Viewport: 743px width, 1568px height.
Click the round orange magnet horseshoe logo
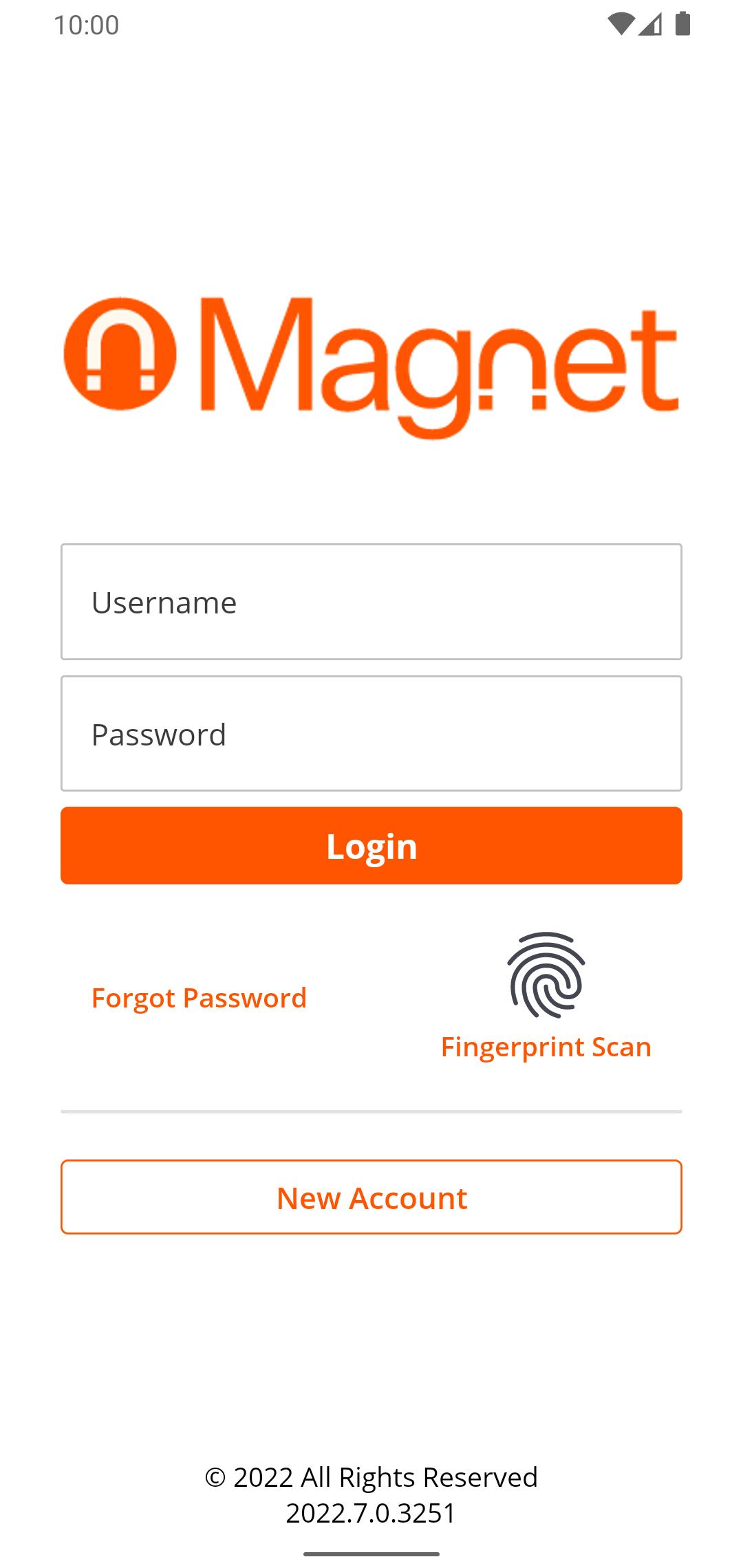coord(120,353)
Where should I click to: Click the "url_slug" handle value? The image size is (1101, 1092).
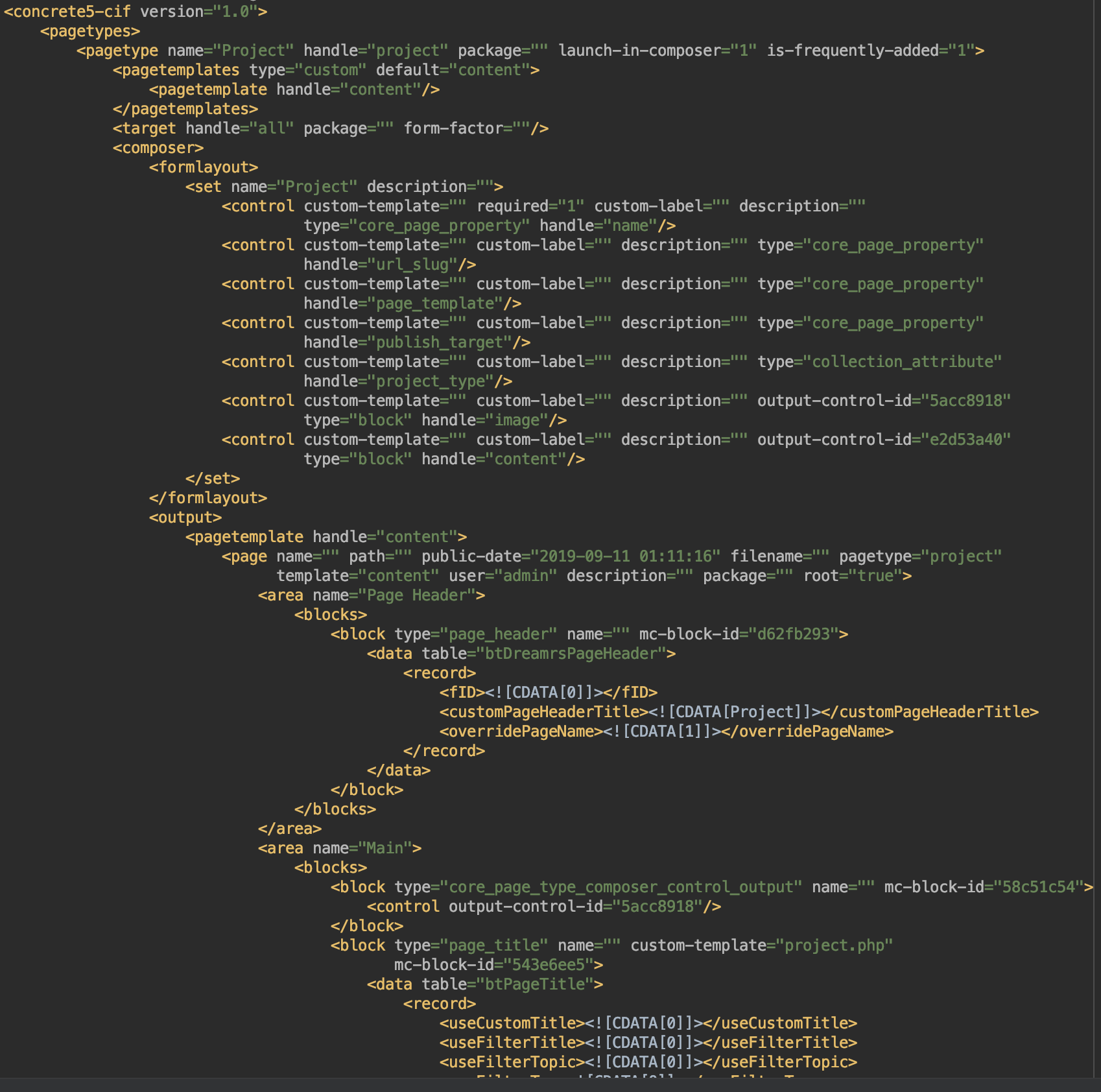pos(412,265)
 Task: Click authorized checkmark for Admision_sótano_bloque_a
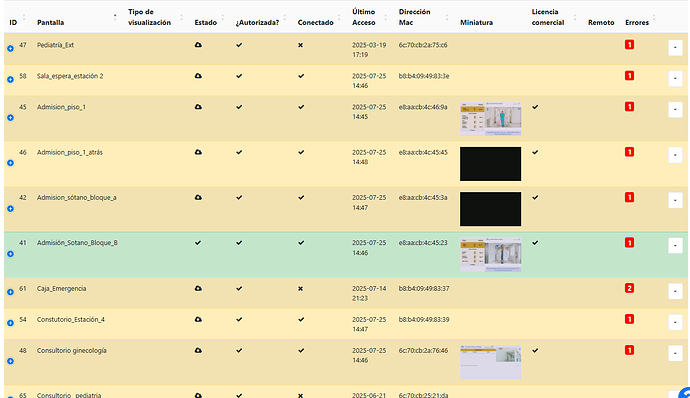point(239,197)
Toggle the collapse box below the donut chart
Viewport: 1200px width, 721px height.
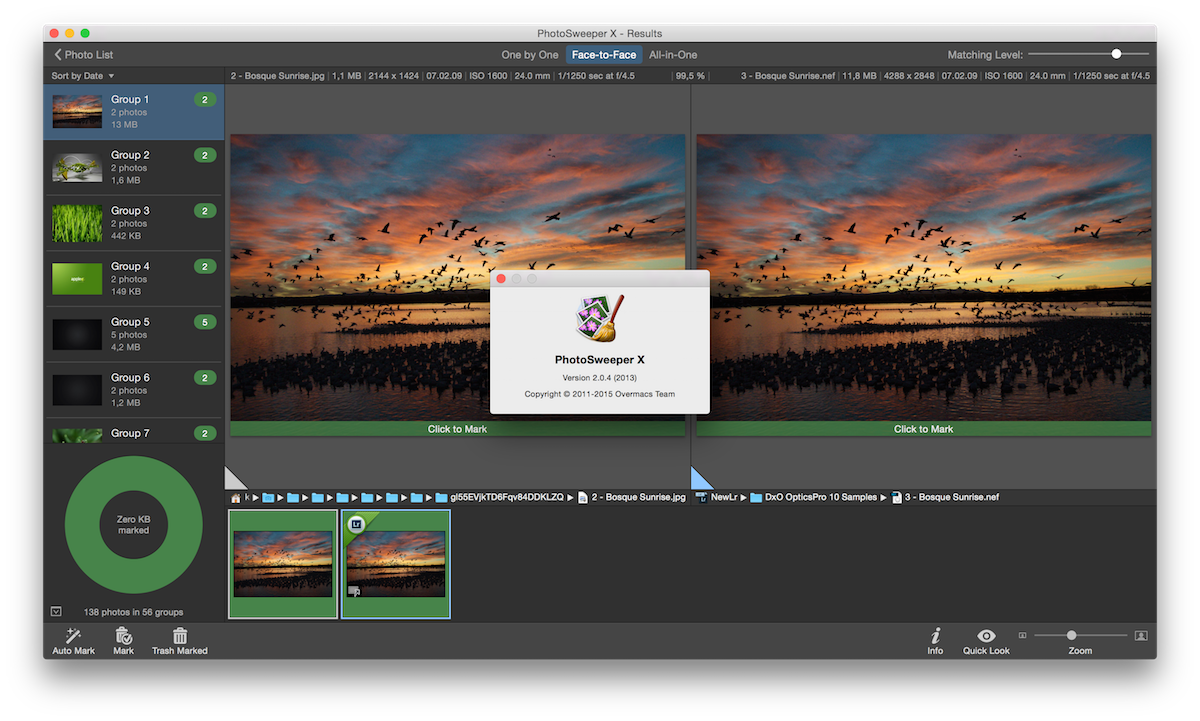tap(56, 611)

----

Please repeat the listing precisely, excluding the pictures it contains.

» WRITTEN REPLY:
Viewport: 743px width, 1568px height.
Click the round orange magnet horseshoe logo
coord(120,353)
Where should I click to: Click the "url_slug" handle value? The image size is (1101, 1092).
pos(412,265)
 Task: Click authorized checkmark for Admision_sótano_bloque_a
point(239,197)
Toggle the collapse box below the donut chart
Viewport: 1200px width, 721px height.
tap(56, 611)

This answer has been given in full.